▸ Your instructions: Retype the data in its entirety, with no word changed.

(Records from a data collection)
——————

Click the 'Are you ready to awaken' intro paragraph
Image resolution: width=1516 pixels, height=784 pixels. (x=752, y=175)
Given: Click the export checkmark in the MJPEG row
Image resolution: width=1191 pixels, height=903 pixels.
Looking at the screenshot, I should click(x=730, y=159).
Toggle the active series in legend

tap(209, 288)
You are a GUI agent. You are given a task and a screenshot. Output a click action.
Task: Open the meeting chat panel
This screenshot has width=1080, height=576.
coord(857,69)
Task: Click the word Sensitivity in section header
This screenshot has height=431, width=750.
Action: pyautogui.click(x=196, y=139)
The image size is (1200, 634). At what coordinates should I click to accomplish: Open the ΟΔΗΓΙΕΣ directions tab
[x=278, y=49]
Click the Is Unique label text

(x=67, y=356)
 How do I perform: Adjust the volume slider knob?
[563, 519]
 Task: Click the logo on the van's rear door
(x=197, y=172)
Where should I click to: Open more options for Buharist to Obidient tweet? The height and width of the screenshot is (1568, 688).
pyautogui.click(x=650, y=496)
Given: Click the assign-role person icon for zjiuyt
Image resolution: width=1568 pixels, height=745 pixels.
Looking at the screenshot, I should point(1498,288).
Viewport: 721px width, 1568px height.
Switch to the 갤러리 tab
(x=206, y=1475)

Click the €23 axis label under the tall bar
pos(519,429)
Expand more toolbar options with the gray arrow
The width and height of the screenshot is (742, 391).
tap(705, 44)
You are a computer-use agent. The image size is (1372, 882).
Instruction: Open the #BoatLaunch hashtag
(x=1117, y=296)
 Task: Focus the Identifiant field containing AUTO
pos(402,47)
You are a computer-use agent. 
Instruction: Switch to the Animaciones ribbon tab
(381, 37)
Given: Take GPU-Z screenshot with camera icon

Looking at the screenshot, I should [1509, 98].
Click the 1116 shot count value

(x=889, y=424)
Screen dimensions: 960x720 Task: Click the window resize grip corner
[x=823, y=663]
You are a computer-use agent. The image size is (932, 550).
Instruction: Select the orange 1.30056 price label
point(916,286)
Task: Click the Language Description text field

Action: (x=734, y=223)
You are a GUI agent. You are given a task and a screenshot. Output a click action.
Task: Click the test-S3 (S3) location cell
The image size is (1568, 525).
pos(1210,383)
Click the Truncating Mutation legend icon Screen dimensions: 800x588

——————

▸ Exercise result:
Click the 'Are you ready to awaken' intro paragraph
Image resolution: width=1516 pixels, height=784 pixels. (x=752, y=175)
Given: Click the export checkmark in the MJPEG row
Image resolution: width=1191 pixels, height=903 pixels.
Looking at the screenshot, I should click(x=730, y=159).
Toggle the active series in legend

tap(209, 288)
You are a GUI agent. You are given a task and a screenshot. Output a click action.
Task: Open the meeting chat panel
This screenshot has width=1080, height=576.
coord(857,69)
Task: Click the word Sensitivity in section header
This screenshot has height=431, width=750.
Action: pyautogui.click(x=196, y=139)
The image size is (1200, 634). At what coordinates should I click to accomplish: Open the ΟΔΗΓΙΕΣ directions tab
[x=278, y=49]
Click the Is Unique label text

(x=67, y=356)
 How do I perform: Adjust the volume slider knob?
[563, 519]
 Task: Click the logo on the van's rear door
(x=197, y=172)
Where should I click to: Open more options for Buharist to Obidient tweet? The height and width of the screenshot is (1568, 688).
pyautogui.click(x=650, y=496)
Given: Click the assign-role person icon for zjiuyt
Image resolution: width=1568 pixels, height=745 pixels.
Looking at the screenshot, I should point(1498,288).
Viewport: 721px width, 1568px height.
Switch to the 갤러리 tab
(x=206, y=1475)

Click the €23 axis label under the tall bar
pos(519,429)
Expand more toolbar options with the gray arrow
The width and height of the screenshot is (742, 391).
tap(705, 44)
You are a computer-use agent. The image size is (1372, 882).
Instruction: Open the #BoatLaunch hashtag
(x=1117, y=296)
 Task: Focus the Identifiant field containing AUTO
pos(402,47)
You are a computer-use agent. 
Instruction: Switch to the Animaciones ribbon tab
(381, 37)
Given: Take GPU-Z screenshot with camera icon

Looking at the screenshot, I should [1509, 98].
Click the 1116 shot count value

(x=889, y=424)
Screen dimensions: 960x720 Task: Click the window resize grip corner
[x=823, y=663]
You are a computer-use agent. The image size is (932, 550).
Instruction: Select the orange 1.30056 price label
point(916,286)
Task: Click the Language Description text field

Action: (x=734, y=223)
You are a GUI agent. You are given a task and a screenshot. Output a click action.
Task: Click the test-S3 (S3) location cell
The image size is (1568, 525).
pos(1210,383)
Click the Truncating Mutation legend icon Screen dimensions: 800x588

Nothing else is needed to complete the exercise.